No final de 10 de Outubro (EUA) até o início de 11 de Outubro (Europa), o mercado caiu abruptamente e depois se recuperou. É educacional, não um conselho financeiro.

Faça sua própria pesquisa.

Por que a queda acelerou

- Liquidez fina em uma janela tranquila, além de alavancagem excessiva.

- Quebras de suporte inicial acionaram paradas e liquidações forçadas que tiveram que ser negociadas.

- Formadores de mercado ampliaram ou retiraram cotações, os spreads cresceram, e os contratos futuros se deslocaram do preço à vista.

- A fraqueza do BTC se espalhou para o ETH e nomes de alta beta onde a alavancagem era maior.

- Uma vez que o fluxo forçado se esgotou e a profundidade foi reconstruída, os preços se recuperaram em direção às referências anteriores.

Como ler um movimento como este

- Separe o fluxo mecânico (paradas, liquidações) do fluxo informativo (novos dados que mudam o valor justo).

- Compare o preço à vista, contratos futuros e futuros datados. Breves overshoots de contratos futuros que se ancoram novamente ao preço à vista sugerem mecânica.

- Observe sinais de reparo: spreads se estreitam, 10 a 50 bps de profundidade retornam, o financiamento esfria, o interesse aberto se reajusta para baixo.

Notas de risco

- Dimensionamento primeiro. Limite a alavancagem por ativo e por janela de tempo.

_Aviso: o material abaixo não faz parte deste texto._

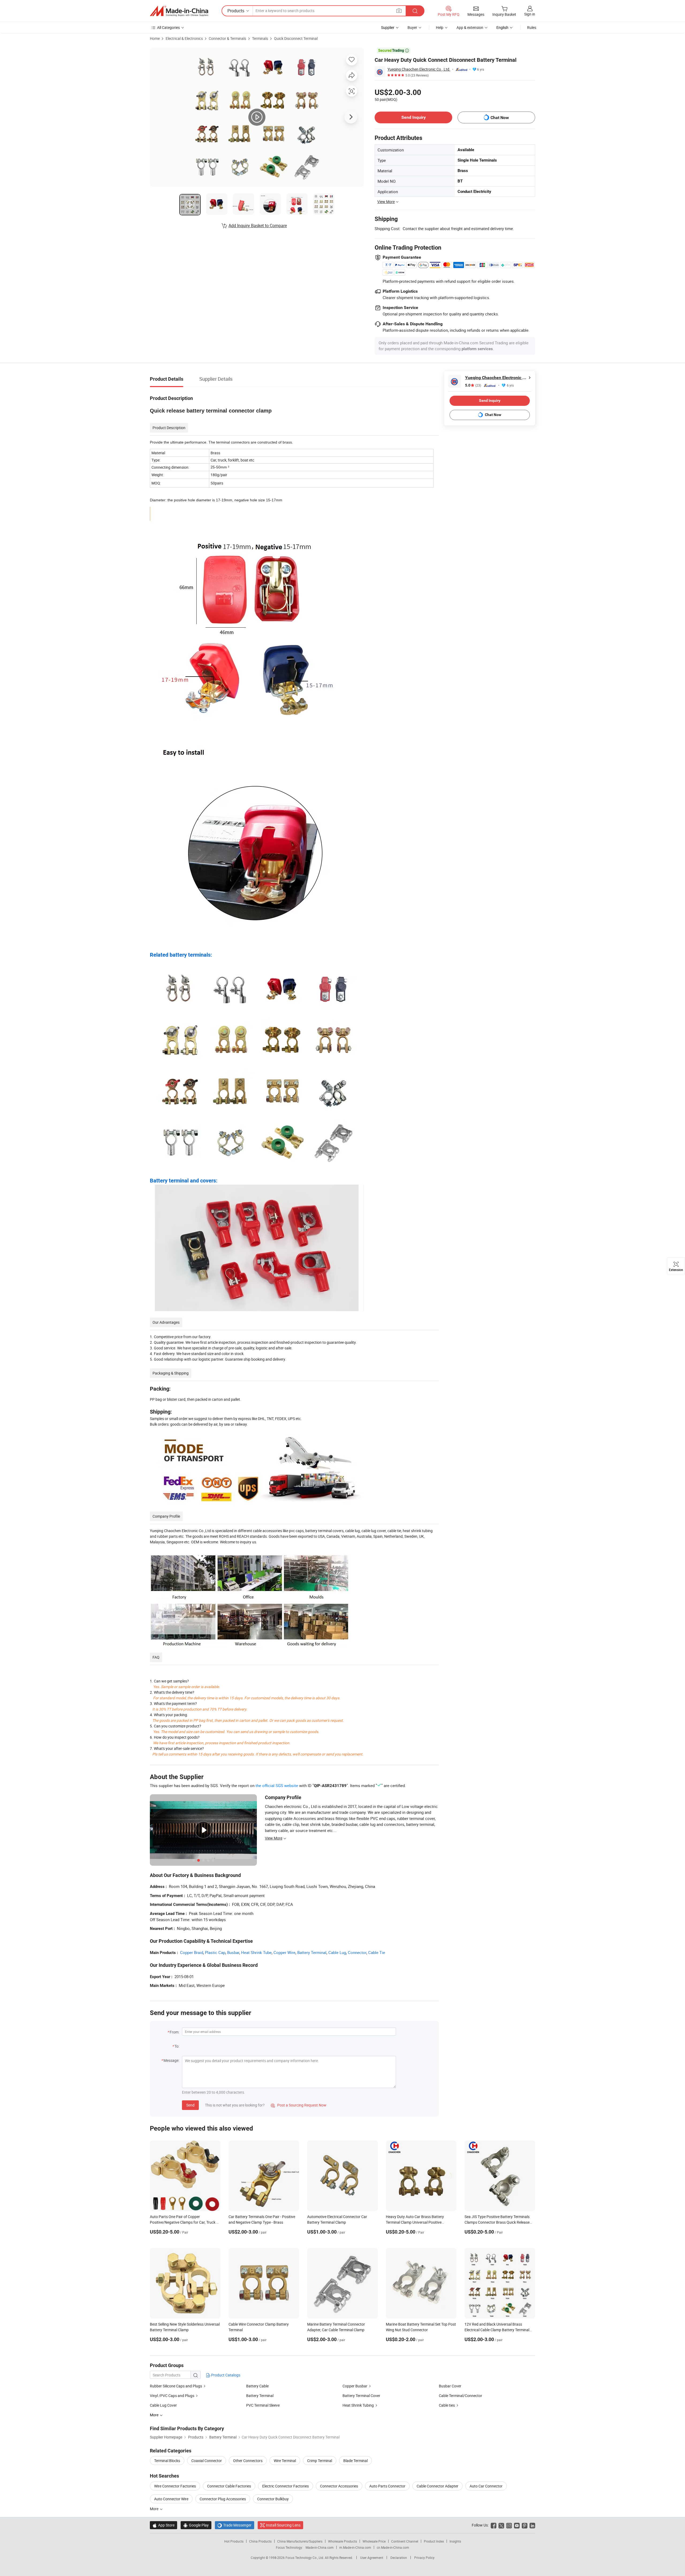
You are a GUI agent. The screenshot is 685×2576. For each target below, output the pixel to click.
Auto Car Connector (486, 2486)
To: (176, 2046)
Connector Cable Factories (229, 2486)
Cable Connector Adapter (437, 2486)
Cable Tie (376, 1952)
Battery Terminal (311, 1952)
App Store (163, 2525)
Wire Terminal (285, 2460)
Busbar (233, 1952)
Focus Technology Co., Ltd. (305, 2557)
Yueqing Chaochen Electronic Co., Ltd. (418, 69)
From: (174, 2032)
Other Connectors (247, 2460)
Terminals (260, 38)
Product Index (434, 2541)
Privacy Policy (424, 2557)
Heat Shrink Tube (256, 1952)
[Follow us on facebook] (493, 2525)
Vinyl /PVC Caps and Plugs (172, 2395)
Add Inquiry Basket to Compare (258, 225)
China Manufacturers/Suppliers (299, 2541)
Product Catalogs (225, 2374)
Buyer (412, 27)
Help (439, 27)
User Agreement (371, 2557)
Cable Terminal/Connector (460, 2395)
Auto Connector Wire (171, 2498)
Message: (171, 2060)
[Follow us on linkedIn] (532, 2525)
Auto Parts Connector (387, 2486)
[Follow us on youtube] (517, 2525)
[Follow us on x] (501, 2525)
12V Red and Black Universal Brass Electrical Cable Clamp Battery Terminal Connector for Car (497, 2330)
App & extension (469, 27)
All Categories (168, 27)
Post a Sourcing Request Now (298, 2105)
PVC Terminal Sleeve (263, 2405)
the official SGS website (277, 1785)
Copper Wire (284, 1952)
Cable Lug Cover (163, 2405)
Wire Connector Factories (175, 2486)
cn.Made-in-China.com (393, 2547)
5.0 (473, 385)
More (154, 2508)
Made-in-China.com (320, 2547)
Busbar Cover (450, 2385)
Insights (455, 2541)
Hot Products (233, 2541)
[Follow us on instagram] (509, 2525)
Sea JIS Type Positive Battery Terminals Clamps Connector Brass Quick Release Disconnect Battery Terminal (497, 2222)
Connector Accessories (339, 2486)
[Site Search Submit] (415, 10)
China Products (260, 2541)
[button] (399, 10)
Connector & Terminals (227, 38)
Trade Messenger (235, 2525)
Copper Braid (191, 1952)
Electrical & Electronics (184, 38)
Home (155, 38)
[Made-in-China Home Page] (179, 11)
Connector (357, 1952)
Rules (531, 27)
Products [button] (235, 11)
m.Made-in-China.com (355, 2547)
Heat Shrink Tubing (358, 2405)
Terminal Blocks (167, 2460)
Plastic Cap (215, 1952)
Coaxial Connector (206, 2460)
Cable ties (447, 2405)
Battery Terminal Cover (361, 2395)
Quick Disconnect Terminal (296, 38)
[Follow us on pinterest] (524, 2525)
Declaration (398, 2557)
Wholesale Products (342, 2541)
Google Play (196, 2525)
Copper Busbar (354, 2385)
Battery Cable (257, 2385)
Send (190, 2105)
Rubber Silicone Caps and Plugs (176, 2385)
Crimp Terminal (319, 2460)
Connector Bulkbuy (273, 2498)
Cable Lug (337, 1952)
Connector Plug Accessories (223, 2498)
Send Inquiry (413, 117)
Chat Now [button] (499, 117)
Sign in (529, 14)
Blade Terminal (355, 2460)
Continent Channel (404, 2541)
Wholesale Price (374, 2541)
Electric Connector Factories (285, 2486)
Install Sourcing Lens (283, 2525)
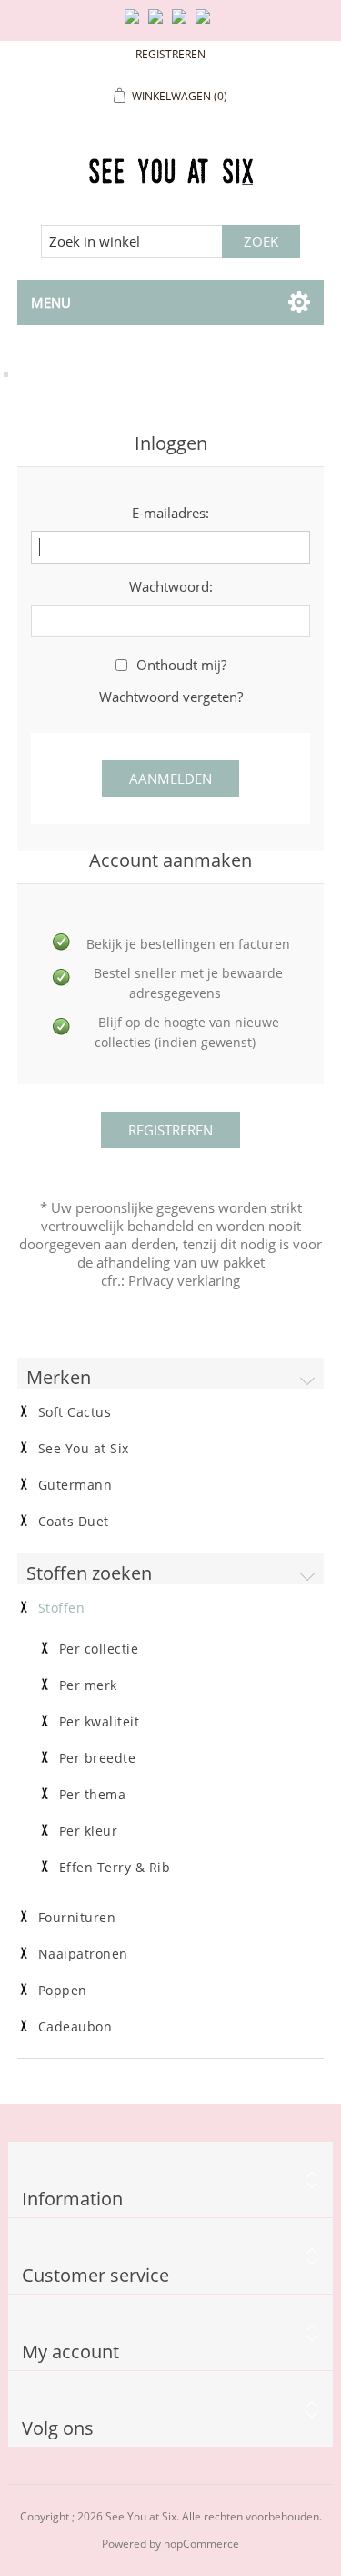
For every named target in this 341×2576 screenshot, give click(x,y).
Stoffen (61, 1608)
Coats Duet (73, 1521)
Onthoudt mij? (181, 665)
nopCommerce (201, 2543)
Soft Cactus (75, 1412)
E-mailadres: (170, 513)
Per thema (92, 1795)
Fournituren (77, 1917)
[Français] (183, 23)
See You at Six (83, 1449)
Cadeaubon (75, 2027)
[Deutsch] (206, 23)
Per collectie (99, 1649)
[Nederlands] (159, 23)
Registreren (170, 54)
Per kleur (88, 1831)
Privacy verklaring (184, 1280)
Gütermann (75, 1485)
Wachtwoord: (171, 586)
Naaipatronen (83, 1954)
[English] (135, 23)
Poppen (62, 1990)
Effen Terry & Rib (115, 1867)
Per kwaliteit (99, 1722)
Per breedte (97, 1758)
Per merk (88, 1685)
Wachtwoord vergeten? (171, 696)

A sobrevivência é a vantagem.

- Respeite a hora do dia. A noite dos EUA e o pré-Ásia podem ser mais finos. Ajuste o tamanho e as paradas.

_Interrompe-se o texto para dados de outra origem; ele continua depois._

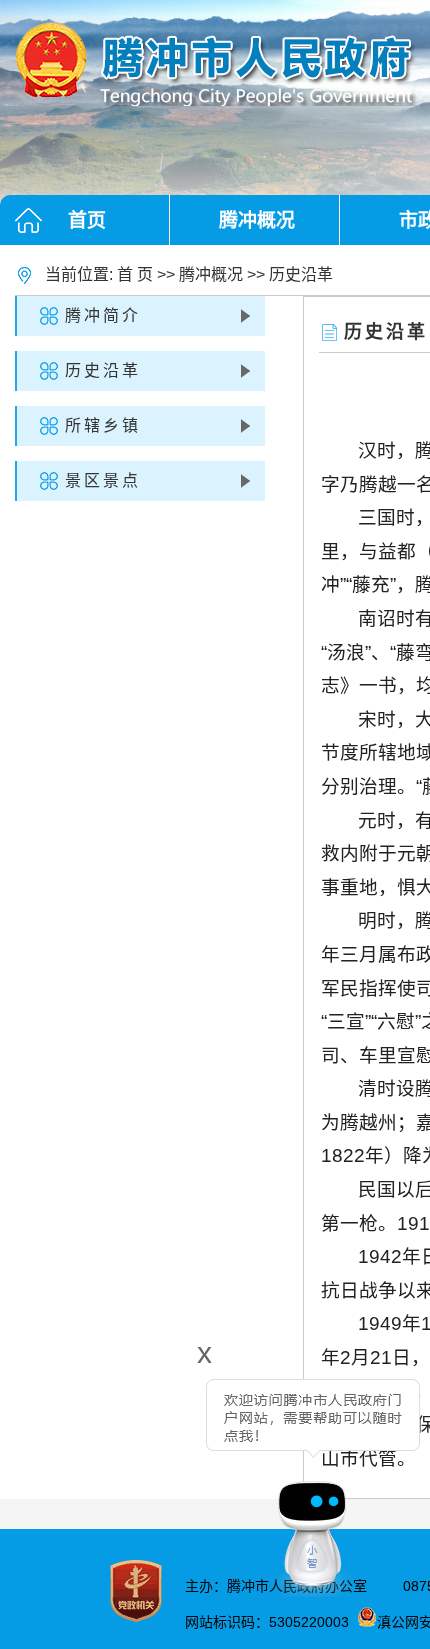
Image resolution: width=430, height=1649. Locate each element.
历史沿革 (301, 274)
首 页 (135, 274)
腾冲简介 (103, 315)
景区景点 (103, 480)
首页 (87, 220)
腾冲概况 (257, 220)
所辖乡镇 (103, 425)
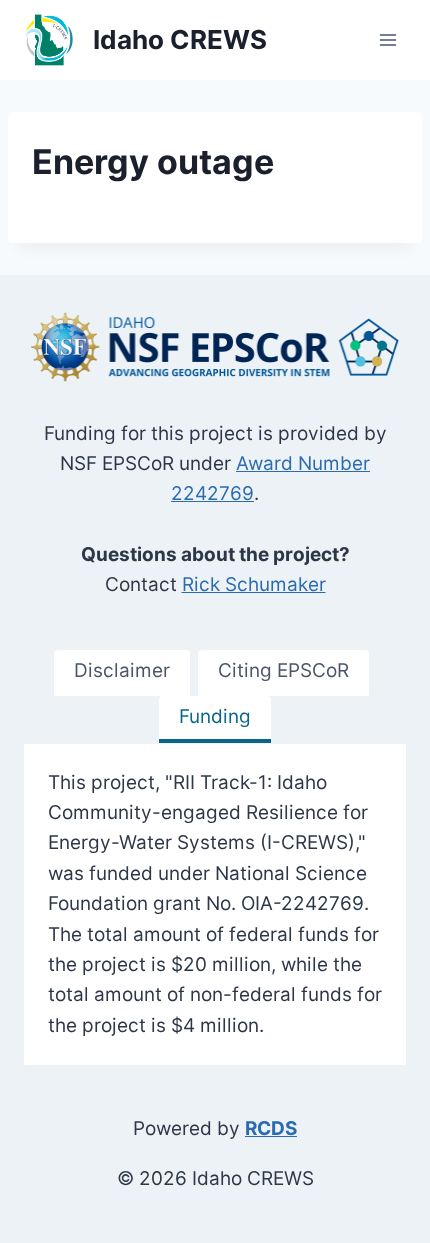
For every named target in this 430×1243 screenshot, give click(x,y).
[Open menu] (387, 39)
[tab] (122, 673)
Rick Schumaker (254, 584)
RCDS (271, 1128)
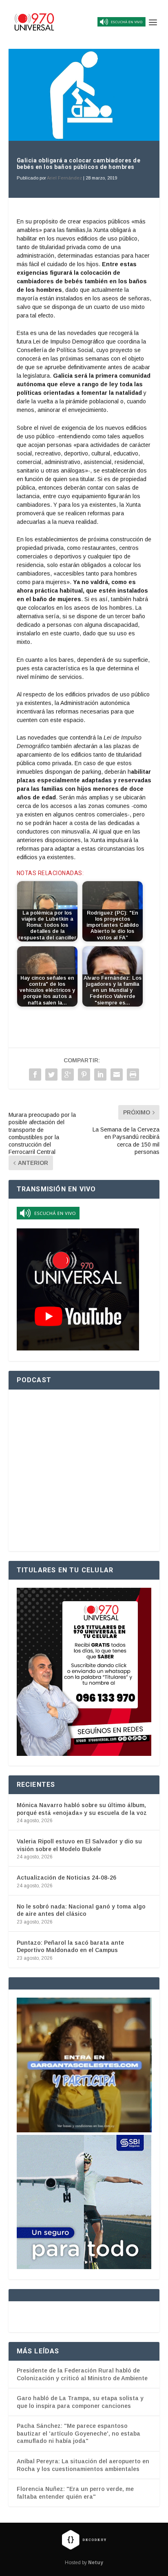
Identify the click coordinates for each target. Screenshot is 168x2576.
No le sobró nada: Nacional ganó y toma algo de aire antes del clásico (81, 1910)
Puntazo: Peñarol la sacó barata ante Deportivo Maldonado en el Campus (70, 1946)
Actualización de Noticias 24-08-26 (66, 1877)
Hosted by (84, 2562)
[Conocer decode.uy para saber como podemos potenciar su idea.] (83, 2539)
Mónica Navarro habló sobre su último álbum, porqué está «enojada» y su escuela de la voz (82, 1809)
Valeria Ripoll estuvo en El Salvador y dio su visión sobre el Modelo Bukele (79, 1845)
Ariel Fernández (64, 177)
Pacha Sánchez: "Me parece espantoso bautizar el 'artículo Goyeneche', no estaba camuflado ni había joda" (78, 2433)
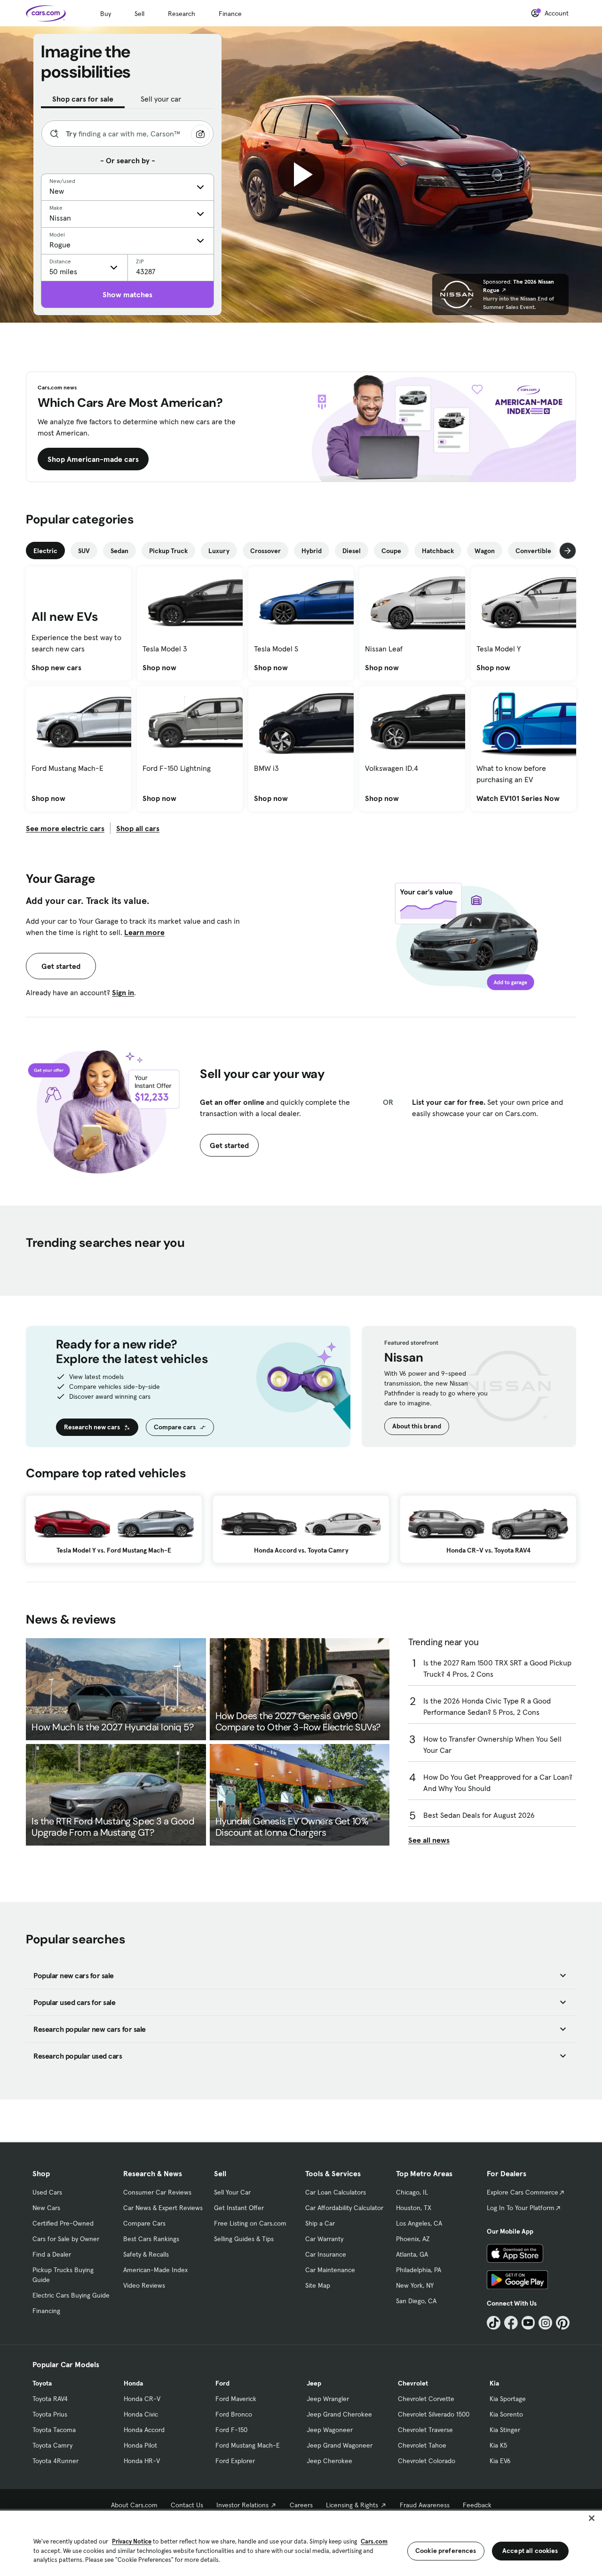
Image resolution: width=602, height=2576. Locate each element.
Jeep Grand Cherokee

- Evite paradas apertadas agrupadas. Considere buffers e saídas escalonadas.

- Reduza o ponto único de falha. Misture preço à vista e contratos futuros, diversifique os locais, mantenha colchões de margem.

O que monitorar a seguir

- Interesse aberto e financiamento após a purga.

- Demanda à vista versus reconstrução de alavancagem.

- Resiliência do livro de ordens e menos buracos de ar.